# Harbor Freight Lathes



## Fireengines (Jul 22, 2012)

Harbor Freight has a 20% off coupon on any purchase $100.00 or more. 

I would like to start turning pens but, like a lot of folks, I am on a limited budget and don’t want to invest a great deal of money if it turns out I really suck at it.

So, given the limited number of lathes available at Harbor Freight, what one would you recommend I purchase? Or would you suggest I hold off until I can find a deal on Craigslist for something better?

http://www.harborfreight.com/catalogsearch/result?q=lathe

There have been a number of threads addressing various Harbor Freight lathes but they are outdated.


----------



## OOPS (Jul 22, 2012)

I have had the 8X12 lathe with variable speed, priced at $119.99 for about a year and a half, with no issues whatsoever.  There are many on this site who disparage HF products, but this lathe has been fantastic for penmaking.  I have not tried to make anything other than pens.  I was in a similar situation to yours-- an interest in penmaking but not having enough $$ to "do it all" at once.  As it turns out, the money I saved by buying HF enabled me to buy other tools and accessories that in the end gave me a better pen each time.  

Also, this model adapts easily to become a dedicated blank driller or buffing machine, should you decide to buy a bigger lathe down the road.  Personally, looking back on my purchase, I would say the purchase of a variable speed unit is the most essential, because its so easy to change speeds for turning, sanding, MM and applying CA, if that's the finish you want to use.  With a VS, you will experiment with various speeds to find what works best for you.  While many tout lathes with easy changing belts, in actual practice, most do not change them, and attempt to do everything on one speed.  

I hope this helps.


----------



## Wildman (Jul 22, 2012)

I like this lathe from reviews read on various message boards and both head/tailstock MT2.  Easy to buy other lathe accessories.  

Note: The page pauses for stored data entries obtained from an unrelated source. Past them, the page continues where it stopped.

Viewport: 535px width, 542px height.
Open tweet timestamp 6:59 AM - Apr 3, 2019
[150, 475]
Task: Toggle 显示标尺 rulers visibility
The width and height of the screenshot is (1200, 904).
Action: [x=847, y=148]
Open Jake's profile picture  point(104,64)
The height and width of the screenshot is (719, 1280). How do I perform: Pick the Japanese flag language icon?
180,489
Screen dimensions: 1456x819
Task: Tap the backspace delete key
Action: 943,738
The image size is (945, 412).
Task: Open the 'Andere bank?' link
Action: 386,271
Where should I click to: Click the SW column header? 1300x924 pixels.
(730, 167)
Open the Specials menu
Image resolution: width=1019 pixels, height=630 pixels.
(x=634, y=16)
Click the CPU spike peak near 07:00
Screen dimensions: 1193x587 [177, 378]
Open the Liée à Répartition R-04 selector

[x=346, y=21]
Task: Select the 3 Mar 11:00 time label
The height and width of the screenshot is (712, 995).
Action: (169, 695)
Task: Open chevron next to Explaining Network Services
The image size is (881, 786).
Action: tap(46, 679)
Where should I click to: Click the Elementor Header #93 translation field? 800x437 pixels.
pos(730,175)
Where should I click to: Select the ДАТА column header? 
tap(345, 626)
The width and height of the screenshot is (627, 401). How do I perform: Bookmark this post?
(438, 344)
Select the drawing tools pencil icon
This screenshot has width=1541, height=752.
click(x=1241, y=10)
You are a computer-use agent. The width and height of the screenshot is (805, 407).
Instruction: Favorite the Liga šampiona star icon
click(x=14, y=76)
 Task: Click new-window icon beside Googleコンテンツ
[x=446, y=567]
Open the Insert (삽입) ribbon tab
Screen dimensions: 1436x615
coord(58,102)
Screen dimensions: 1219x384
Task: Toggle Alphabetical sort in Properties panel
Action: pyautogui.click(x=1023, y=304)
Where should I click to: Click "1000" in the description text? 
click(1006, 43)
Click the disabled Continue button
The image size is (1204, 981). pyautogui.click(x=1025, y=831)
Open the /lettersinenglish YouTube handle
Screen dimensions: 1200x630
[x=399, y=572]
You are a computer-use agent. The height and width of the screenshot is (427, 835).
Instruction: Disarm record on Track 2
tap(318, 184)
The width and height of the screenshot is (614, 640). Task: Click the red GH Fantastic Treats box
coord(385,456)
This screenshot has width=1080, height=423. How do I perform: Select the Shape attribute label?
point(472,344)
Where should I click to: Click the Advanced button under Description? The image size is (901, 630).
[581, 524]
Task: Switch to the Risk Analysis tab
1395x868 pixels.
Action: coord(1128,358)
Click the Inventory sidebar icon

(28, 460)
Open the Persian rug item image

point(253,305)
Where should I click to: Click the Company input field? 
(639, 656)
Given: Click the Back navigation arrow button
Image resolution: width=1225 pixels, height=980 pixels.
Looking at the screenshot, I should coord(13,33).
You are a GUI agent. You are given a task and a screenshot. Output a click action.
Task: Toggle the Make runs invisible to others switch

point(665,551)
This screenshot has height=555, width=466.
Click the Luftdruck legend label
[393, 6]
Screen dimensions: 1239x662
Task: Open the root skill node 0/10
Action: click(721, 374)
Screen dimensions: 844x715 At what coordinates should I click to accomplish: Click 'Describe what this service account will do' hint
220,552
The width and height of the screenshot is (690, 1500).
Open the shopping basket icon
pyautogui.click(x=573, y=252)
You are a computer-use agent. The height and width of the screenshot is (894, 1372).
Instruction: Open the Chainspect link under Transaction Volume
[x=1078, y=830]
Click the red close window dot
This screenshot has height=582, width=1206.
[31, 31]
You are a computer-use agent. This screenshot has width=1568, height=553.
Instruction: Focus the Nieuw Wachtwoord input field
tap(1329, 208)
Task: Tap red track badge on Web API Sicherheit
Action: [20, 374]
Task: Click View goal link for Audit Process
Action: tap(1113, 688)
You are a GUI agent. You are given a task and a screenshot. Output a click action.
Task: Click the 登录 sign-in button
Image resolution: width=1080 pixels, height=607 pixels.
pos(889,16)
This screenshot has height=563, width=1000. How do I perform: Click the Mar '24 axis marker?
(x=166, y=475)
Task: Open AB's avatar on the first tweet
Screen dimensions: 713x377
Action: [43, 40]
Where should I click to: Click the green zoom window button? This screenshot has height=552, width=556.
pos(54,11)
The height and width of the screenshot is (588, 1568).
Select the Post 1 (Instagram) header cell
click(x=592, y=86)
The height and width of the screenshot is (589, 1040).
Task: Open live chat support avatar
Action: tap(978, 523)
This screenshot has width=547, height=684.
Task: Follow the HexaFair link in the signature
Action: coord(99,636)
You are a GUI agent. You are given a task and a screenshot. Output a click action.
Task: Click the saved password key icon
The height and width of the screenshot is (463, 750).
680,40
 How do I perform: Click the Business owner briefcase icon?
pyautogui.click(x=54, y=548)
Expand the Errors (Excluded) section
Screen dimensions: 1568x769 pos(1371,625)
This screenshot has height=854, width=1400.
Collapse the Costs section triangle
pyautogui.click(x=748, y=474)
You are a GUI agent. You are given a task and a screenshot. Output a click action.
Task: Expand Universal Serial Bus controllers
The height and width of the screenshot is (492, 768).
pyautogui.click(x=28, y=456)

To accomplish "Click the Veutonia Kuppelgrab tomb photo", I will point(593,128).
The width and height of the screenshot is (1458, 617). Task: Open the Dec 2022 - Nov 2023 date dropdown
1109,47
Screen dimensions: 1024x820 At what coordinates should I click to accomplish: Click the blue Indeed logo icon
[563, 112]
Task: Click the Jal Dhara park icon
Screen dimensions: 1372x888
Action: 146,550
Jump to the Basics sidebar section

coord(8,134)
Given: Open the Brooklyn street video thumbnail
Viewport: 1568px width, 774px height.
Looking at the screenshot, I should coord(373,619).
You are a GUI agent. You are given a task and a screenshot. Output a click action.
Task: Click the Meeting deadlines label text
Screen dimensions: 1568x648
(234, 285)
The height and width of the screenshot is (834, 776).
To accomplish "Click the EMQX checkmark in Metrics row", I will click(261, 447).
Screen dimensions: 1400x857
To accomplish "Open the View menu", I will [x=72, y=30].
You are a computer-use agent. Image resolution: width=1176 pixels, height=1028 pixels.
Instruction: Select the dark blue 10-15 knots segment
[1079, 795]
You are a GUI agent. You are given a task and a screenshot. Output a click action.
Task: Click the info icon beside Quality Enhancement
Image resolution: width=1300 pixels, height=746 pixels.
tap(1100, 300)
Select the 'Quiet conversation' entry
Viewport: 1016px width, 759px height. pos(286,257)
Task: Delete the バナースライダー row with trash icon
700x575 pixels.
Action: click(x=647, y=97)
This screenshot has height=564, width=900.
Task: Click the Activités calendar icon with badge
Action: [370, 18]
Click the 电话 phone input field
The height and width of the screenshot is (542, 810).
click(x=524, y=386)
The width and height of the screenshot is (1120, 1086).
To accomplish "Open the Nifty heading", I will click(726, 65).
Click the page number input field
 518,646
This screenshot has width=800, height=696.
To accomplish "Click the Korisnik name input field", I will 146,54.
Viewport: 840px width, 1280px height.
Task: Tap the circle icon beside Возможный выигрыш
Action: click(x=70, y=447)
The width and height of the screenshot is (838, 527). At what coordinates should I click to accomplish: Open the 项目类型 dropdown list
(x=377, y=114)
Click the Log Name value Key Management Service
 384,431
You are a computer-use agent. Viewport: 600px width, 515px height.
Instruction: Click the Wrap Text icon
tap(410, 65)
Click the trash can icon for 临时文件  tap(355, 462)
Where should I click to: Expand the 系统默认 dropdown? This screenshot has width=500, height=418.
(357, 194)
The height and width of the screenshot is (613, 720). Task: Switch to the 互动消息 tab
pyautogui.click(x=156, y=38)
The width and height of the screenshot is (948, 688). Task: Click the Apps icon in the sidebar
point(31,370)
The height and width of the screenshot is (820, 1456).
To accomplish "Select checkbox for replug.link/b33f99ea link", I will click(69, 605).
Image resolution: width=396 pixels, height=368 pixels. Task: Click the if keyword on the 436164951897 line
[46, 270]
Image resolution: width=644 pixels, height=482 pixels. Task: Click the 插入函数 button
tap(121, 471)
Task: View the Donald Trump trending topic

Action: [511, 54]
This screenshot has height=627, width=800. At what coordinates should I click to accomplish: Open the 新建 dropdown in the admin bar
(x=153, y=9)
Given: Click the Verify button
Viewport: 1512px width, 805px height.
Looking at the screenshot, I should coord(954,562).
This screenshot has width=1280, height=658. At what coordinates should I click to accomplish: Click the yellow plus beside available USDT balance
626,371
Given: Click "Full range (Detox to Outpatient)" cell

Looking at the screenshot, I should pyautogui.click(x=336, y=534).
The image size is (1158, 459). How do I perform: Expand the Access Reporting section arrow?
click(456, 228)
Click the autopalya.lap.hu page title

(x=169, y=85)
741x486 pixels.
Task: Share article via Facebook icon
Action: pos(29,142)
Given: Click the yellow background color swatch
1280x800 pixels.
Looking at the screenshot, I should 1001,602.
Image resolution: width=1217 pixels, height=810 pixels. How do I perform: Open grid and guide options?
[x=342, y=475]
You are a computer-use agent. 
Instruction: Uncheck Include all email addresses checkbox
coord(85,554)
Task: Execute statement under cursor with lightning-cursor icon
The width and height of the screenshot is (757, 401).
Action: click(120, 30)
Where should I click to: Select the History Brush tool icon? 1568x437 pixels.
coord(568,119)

Lathe - Harbor Freight Tools

For just pens this lathe might more sense, do not like MT--2 headstock and MT1 tailstock.

Benchtop Wood Lathe - 5 Speed

This lathe might be underpowered with just 1/3 HP even for pens. 

Benchtop Wood Lathe - 8" x 12"

Think reviews at site for each lathe should help you make a decision.


----------



## renowb (Jul 22, 2012)

I wonder why the MT2 and MT1 configuration?



Wildman said:


> I like this lathe from reviews read on various message boards and both head/tailstock MT2. Easy to buy other lathe accessories.
> 
> Lathe - Harbor Freight Tools
> 
> ...


----------



## Fireengines (Jul 22, 2012)

How about this Jet on sale for $329.00 plus a $100.00 gift card if you buy it at the store:

Jet 10'' x 14'' Indexing Mini Lathe (JML-1014I) with FREE $100 Gift Card! (While Supplies Last!) - Rockler Woodworking Tools

Here is the ad.  On the last page:

Garage Sale July 2012


----------



## ironman123 (Jul 22, 2012)

I have the HF 10X20 5 Speed and it does all I need for pens.

Ray


----------



## Fireengines (Jul 22, 2012)

Just purchased the Jet for $329.00 and I get a $100.00 gift card I can use for other stuff.

Now, what would I send the $100.00 on to get started?


----------



## ghostrider (Jul 22, 2012)

renowb said:


> I wonder why the MT2 and MT1 configuration?
> 
> 
> 
> ...


It's a misprint. I have that lathe, and it's MT2, both head stock and tail stock.


----------